Comprehensive identification of cotton EPF/EPFL receptors and functional characterization of the GhEPFL1-1-GhER1 module in drought tolerance.

The development of stomatal lineage cells in terrestrial plants is tightly regulated by epidermal patterning factors (EPFs/EPFLs) and their downstream receptors, including ERECTA, TOO MANY MOUTHS (TMM), and SOMATIC EMBRYOGENESIS RECEPTOR KINASEs (SERKs). These components form co-receptor complexes that activate the MAPK signaling cascade, playing critical roles in stomatal development, stress responses, and signal transduction.
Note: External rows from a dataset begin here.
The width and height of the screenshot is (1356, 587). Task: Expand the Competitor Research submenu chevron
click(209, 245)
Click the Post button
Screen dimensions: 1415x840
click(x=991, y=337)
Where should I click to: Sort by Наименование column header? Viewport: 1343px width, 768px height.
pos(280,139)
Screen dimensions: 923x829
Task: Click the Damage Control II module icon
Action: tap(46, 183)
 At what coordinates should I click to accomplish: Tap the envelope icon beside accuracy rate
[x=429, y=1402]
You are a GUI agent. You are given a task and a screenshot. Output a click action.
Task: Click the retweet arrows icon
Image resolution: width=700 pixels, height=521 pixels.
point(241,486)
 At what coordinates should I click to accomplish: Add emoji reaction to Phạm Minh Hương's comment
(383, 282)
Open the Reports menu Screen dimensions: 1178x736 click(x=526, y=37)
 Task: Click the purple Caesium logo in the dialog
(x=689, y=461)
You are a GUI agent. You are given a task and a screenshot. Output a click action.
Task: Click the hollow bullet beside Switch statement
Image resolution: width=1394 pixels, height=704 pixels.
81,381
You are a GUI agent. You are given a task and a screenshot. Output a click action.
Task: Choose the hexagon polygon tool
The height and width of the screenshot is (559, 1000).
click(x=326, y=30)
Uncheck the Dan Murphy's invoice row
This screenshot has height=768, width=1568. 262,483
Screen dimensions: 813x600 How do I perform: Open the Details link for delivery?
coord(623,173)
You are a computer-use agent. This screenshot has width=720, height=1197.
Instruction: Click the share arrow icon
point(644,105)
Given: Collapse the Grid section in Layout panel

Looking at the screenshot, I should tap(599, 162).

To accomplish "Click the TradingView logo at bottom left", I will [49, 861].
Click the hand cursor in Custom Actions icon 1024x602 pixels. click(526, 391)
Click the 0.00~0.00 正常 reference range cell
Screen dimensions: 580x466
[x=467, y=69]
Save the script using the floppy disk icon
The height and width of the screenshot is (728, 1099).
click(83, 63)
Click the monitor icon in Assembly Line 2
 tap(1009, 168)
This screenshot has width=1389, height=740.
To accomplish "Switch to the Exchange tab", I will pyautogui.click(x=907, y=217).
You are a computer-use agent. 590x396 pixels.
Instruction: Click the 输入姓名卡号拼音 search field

However, the EPF-ERECTA-TMM signaling network remains largely unexplored in cotton (Gossypium spp.). In this study, we performed a genome-wide identification and characterization of the EPF/EPFL, ERECTA, TMM, and SERK gene families in four cotton species (G. hirsutum, G. barbadense, G. arboreum, and G. raimondii), identifying 135 EPF/EPFL, 18 ERECTA, 6 TMM, and 90 SERK genes. Bioinformatics analyses-including gene collinearity, protein domain structure, cis-regulatory elements, and protein-protein interaction predictions-revealed functional divergence and stress-related regulatory potential across these families. Expression profiling in G. hirsutum indicated that several candidate genes, such as GhEPFL1-1, GhER1, and GhSERK17, are responsive to abiotic stresses. To validate these computational predictions, functional assays were conducted. Virus-induced gene silencing (VIGS) of GhEPFL1-1, GhER1, and GhSERK17 led to increased stomatal density and reduced drought tolerance, confirming their roles in stress adaptation. Furthermore, luciferase complementation imaging in Nicotiana benthamiana demonstrated direct interactions between GhEPFL1-1 and GhER1, and co-receptor complex formation with GhSERK17, consistent with molecular docking simulations. Collectively, this study lays a theoretical foundation for further exploration of the EPF/EPFL-mediated peptide-receptor signaling pathway in cotton and its potential application in breeding for stress resilience.